Any help is appreciated. These graphs are handy. Thanks!
I came here to find this post. Got the same issue. Any fix yet?
I found it happens with a recent update to LibreNMS. I have a backup of the previous day, and rolled back to it. Graphs showed up fine. Then, the following day, graphs are back to “Draw Error”. Only happens for switch stacks with many ports. but not all of them. And only for the “Overall Traffic” graph.
hello,
I have the same problem of displaying the “overall” graph on a device. I checked all the RRD files (366…) and all the individual graphs are there.
Before this post, I of course did a “./validate.php” and a “./validate.php -g rrdcheck”, which allowed me to verify that about 60 of our thousands of RRDs were damaged.
I deleted them and that fixed all the individual graph problems, except the overall one…
I have the same exact issue - devices with large numbers of interfaces not displaying Overall Traffic graphs.
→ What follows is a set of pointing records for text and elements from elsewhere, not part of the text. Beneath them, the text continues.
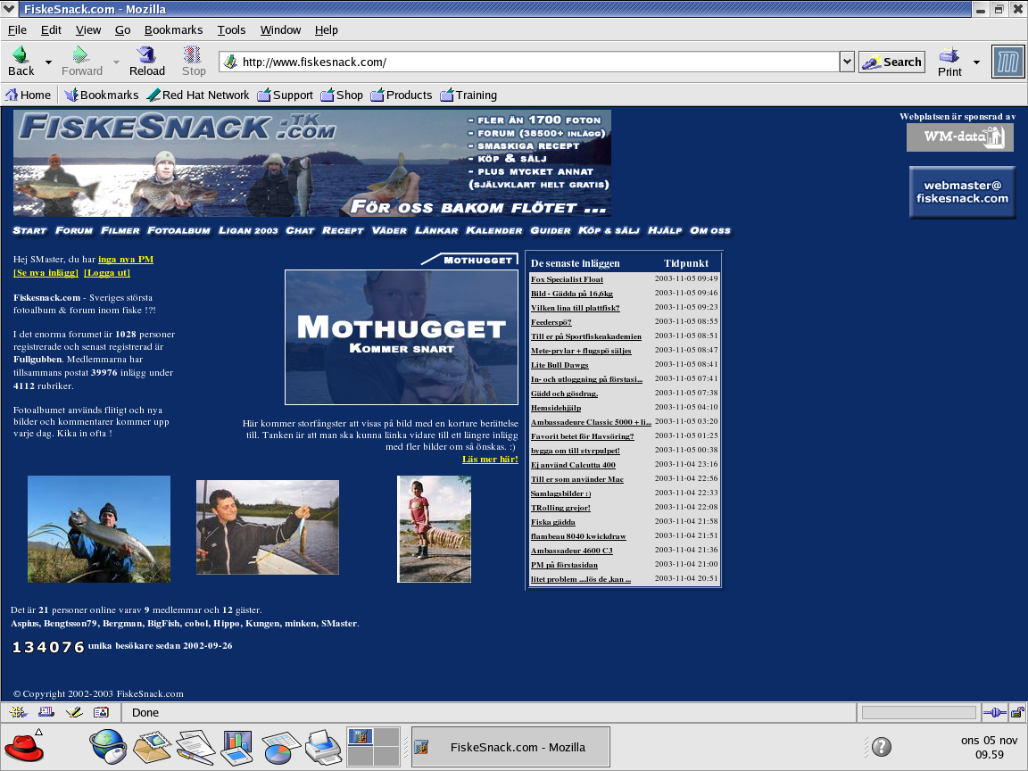1028x771 pixels.
Task: Follow the 'Läs mer här!' link
Action: (490, 459)
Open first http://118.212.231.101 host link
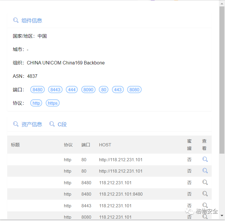 click(x=121, y=160)
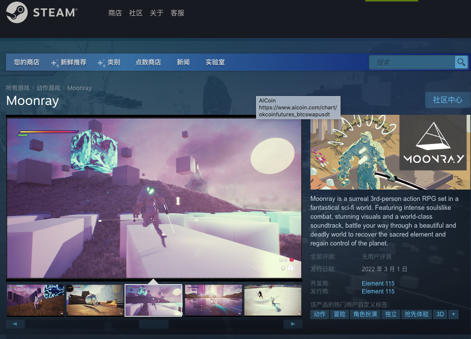Image resolution: width=471 pixels, height=339 pixels.
Task: Select the first screenshot thumbnail
Action: pyautogui.click(x=36, y=300)
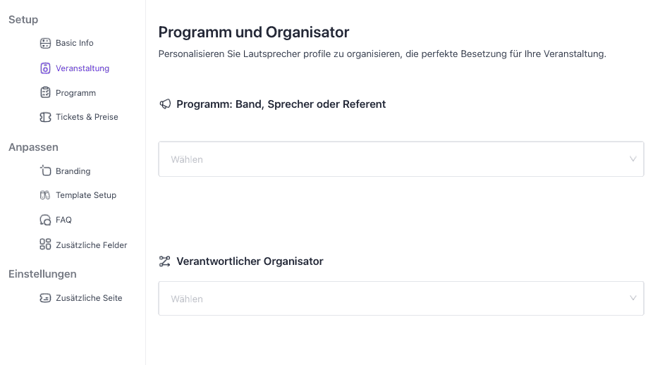This screenshot has width=653, height=365.
Task: Open the Zusätzliche Seite settings link
Action: point(89,298)
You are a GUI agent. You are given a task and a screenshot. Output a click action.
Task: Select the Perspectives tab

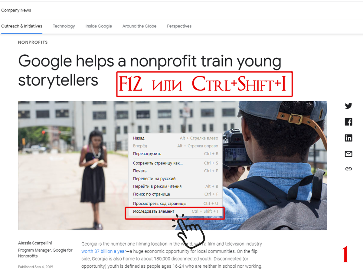(179, 26)
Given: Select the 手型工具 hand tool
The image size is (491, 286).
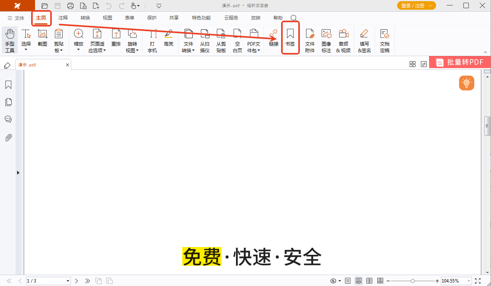Looking at the screenshot, I should point(10,40).
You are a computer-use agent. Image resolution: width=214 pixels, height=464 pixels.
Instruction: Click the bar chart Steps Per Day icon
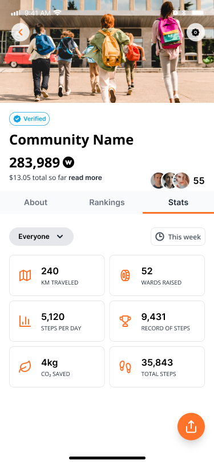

Validate is good and running the ./validate.php -g rrdcheck command did not find any damaged files, so @mac_prod’s suggestion didn’t work for me.
Anyone have any other suggestions?
Could you try this command on your LibreNMS server to find out the maximum length of a shell command: getconf ARG_MAX
On my machine, it would take about 2000 interfaces to hit the getconf ARG_MAX limit, which is 2MBytes. Each interface takes about 1kByte of space in the rrdtool command.
Seems to resolve it for me. I was also seeing broken poller performance graphs as well showing the same error and those are also working after applying 12868
hello,
without any additional modification, the display of the overall is now normal (after two days of waiting)! Change on librenms with cron daily.sh?
Yes @mac_prod. Update takes place automatically during daily.sh (unless you run stable version, which updates only once a month). So this is expected.
Bye